# [Stored records]

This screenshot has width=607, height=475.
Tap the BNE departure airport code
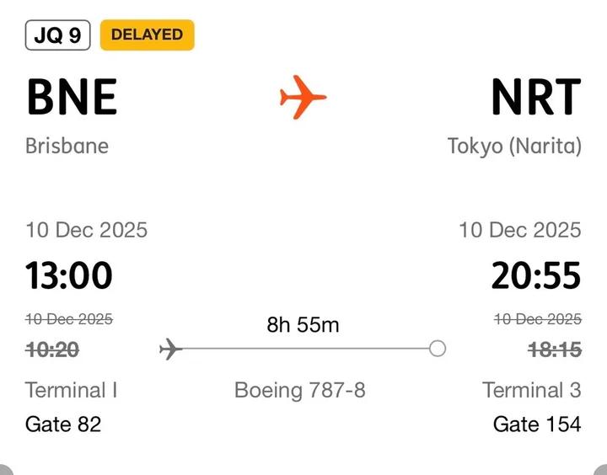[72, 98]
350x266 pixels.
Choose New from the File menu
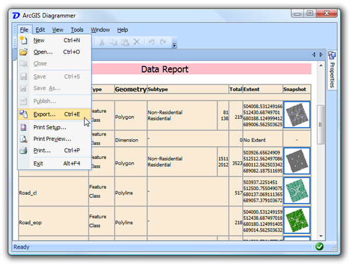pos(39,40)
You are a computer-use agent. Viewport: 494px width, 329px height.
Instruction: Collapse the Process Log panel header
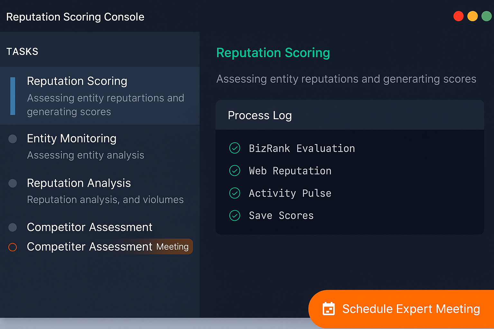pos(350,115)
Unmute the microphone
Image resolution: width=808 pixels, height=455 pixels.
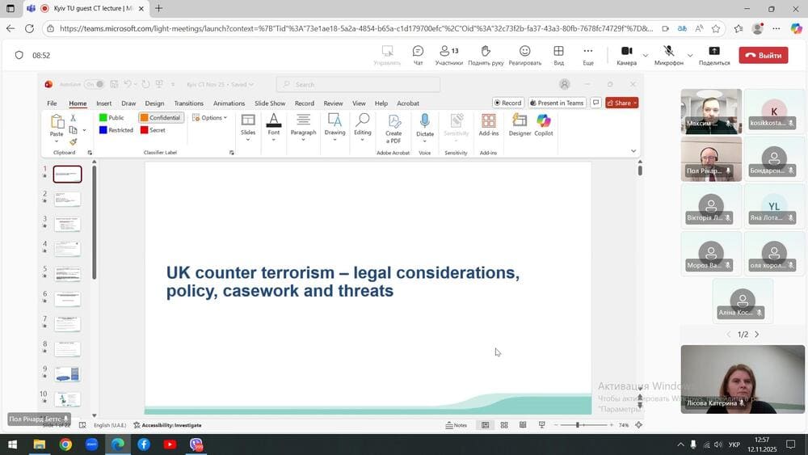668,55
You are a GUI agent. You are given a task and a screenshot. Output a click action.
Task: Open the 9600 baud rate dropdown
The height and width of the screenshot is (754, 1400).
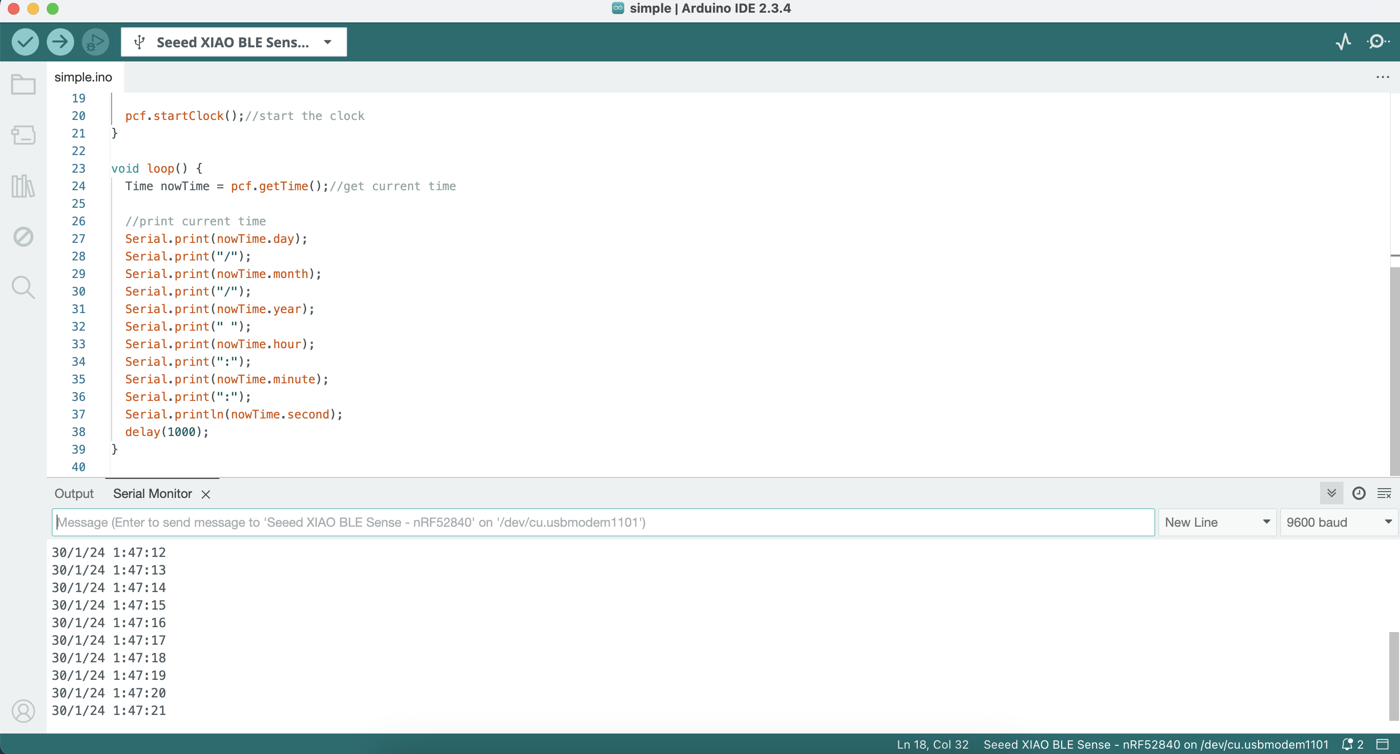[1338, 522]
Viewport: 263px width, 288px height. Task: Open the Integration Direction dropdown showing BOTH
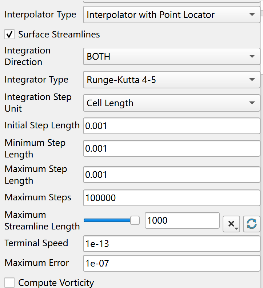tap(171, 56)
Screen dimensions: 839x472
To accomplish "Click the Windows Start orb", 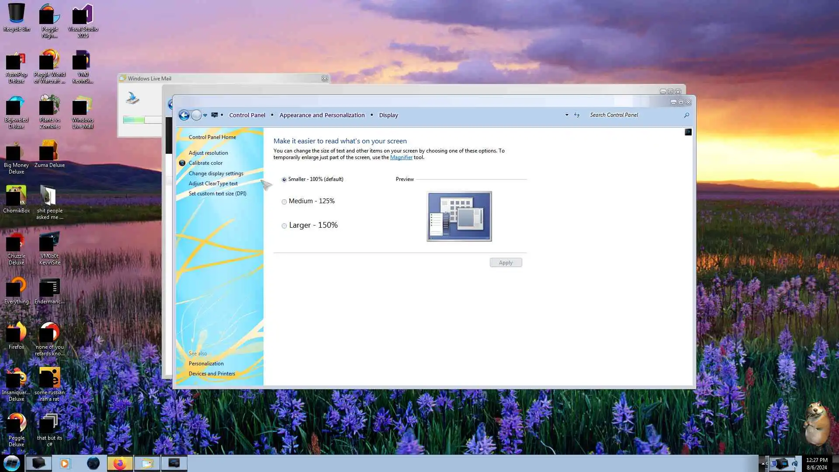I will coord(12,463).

# [Work to complete]
Please edit the records between the lines holding "Unmute the microphone" and "[1338, 522]", inclusive, replacing "microphone" with "speaker" and changing nothing else. Give back only those lines, without the pictures.

# [Completed task]
Unmute the speaker
Image resolution: width=808 pixels, height=455 pixels.
668,55
You are a GUI agent. You are given a task and a screenshot. Output a click action.
Task: Open the 9600 baud rate dropdown
The height and width of the screenshot is (754, 1400).
[1338, 522]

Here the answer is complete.